Semantic Multiplexing
Mohammad Abdi, Francesca Meneghello, Francesco Restuccia
TL;DR
Semantic Multiplexing proposes a paradigm shift from bit- to task-level multiplexing by semantically merging multiple task representations into a single transmission, enabling more concurrent tasks than physical channels without additional antennas or bandwidth. It formalizes an end-to-end probabilistic framework that jointly learns semantic bindings, joint processing, and a stochastic precoder, while incorporating a wireless channel model and a variational information bottleneck loss to optimize task accuracy and efficiency. The approach is demonstrated on a real mmWave testbed with a Jetson Orin Nano, showing substantial reductions in end-to-end latency and energy while maintaining task performance for image classification and sentiment analysis. This work opens new avenues for semantic networking where the number of multiplexed tasks scales with semantic degrees of freedom rather than solely with hardware resources.
Abstract
Mobile devices increasingly require the parallel execution of several computing tasks offloaded at the wireless edge. Existing communication systems only support parallel transmissions at the bit level, which fundamentally limits the number of tasks that can be concurrently processed. To address this bottleneck, this paper introduces the new concept of Semantic Multiplexing. Our approach shifts stream multiplexing from bits to tasks by merging multiple task-related compressed representations into a single semantic representation. As such, Semantic Multiplexing can multiplex more tasks than the number of physical channels without adding antennas or widening bandwidth by extending the effective degrees of freedom at the semantic layer, without contradicting Shannon capacity rules.

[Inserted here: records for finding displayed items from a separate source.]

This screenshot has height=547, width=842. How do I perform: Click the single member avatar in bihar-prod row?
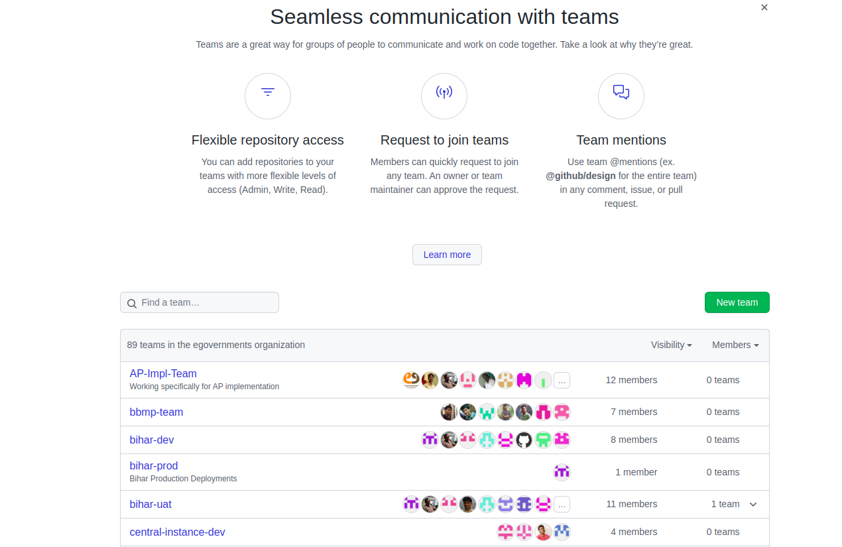(x=562, y=472)
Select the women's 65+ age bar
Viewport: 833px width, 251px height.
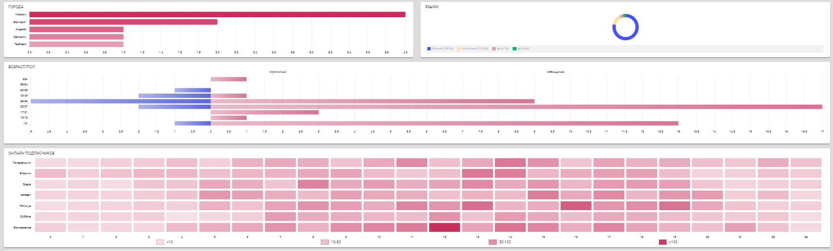tap(228, 79)
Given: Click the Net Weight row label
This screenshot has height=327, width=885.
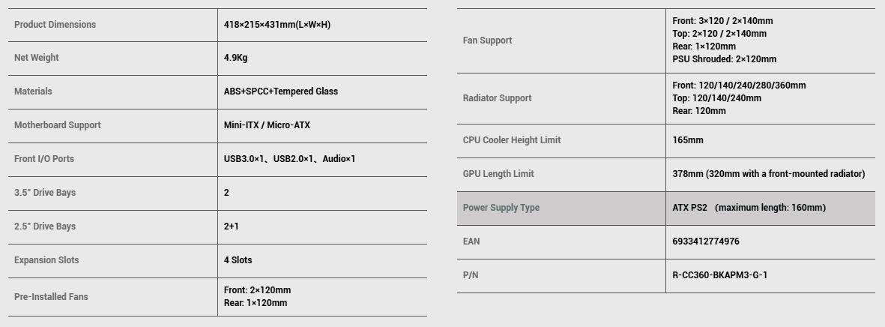Looking at the screenshot, I should tap(36, 58).
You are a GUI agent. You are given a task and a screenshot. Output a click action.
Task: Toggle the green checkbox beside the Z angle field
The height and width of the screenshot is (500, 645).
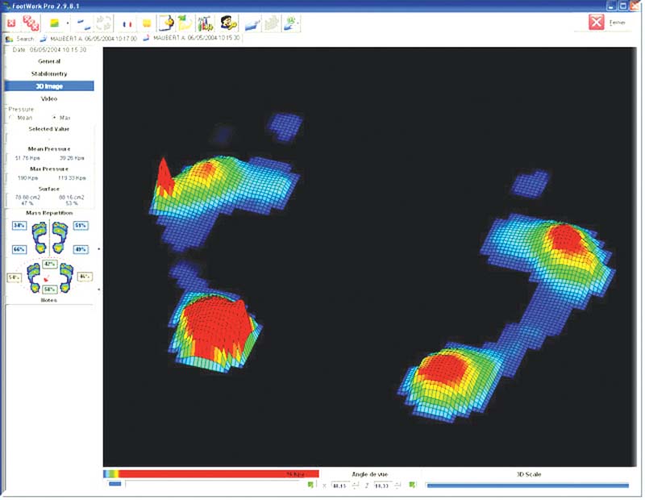point(412,485)
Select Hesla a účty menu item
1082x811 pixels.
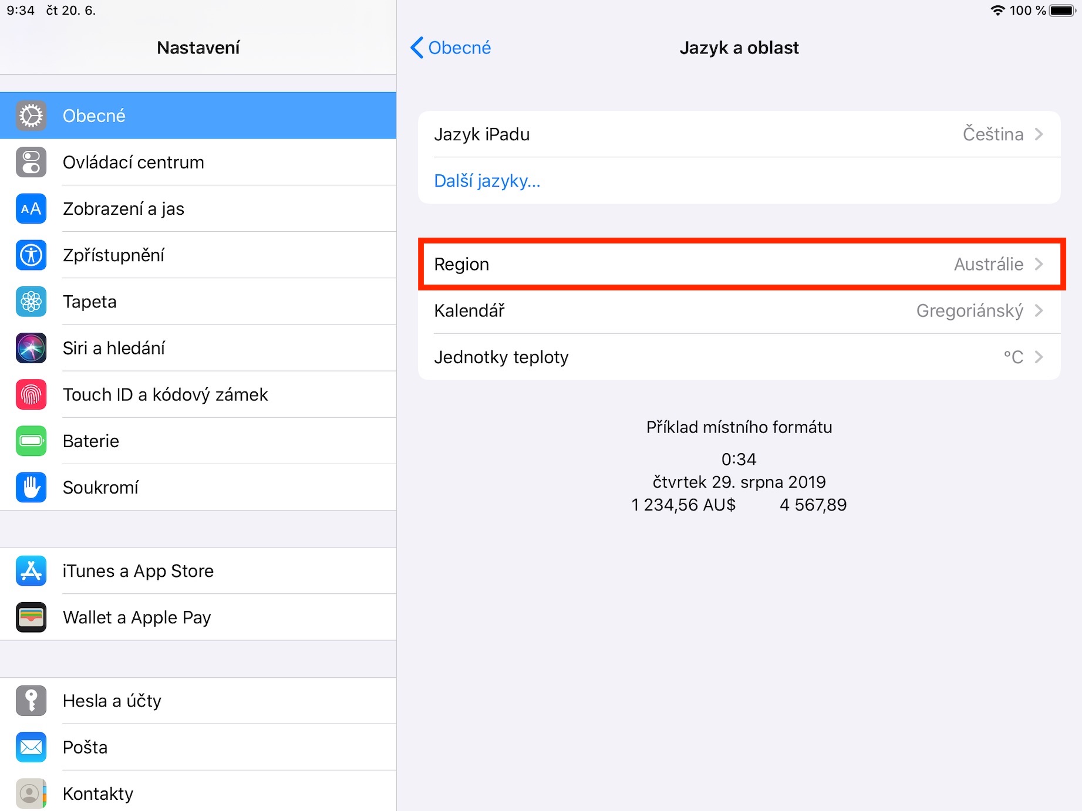[112, 701]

We have prototyped Semantic Multiplexing on an experimental testbed with Jetson Orin Nano and millimeter-wave software-defined radios and tested its performance on image classification and sentiment analysis while comparing to several existing baselines in semantic communications. Our experiments demonstrate that Semantic Multiplexing allows jointly processing multiple tasks at the semantic level while maintaining sufficient task accuracy. For example, image classification accuracy drops by less than 4% when increasing from 2 to 8 the number of tasks multiplexed over a 4$\times$4 channel. Semantic Multiplexing reduces latency, energy consumption, and communication load respectively by up to 8$\times$, 25$\times$, and 54$\times$ compared to the baselines while keeping comparable performance. We pledge to publicly share the complete software codebase and the collected datasets for reproducibility.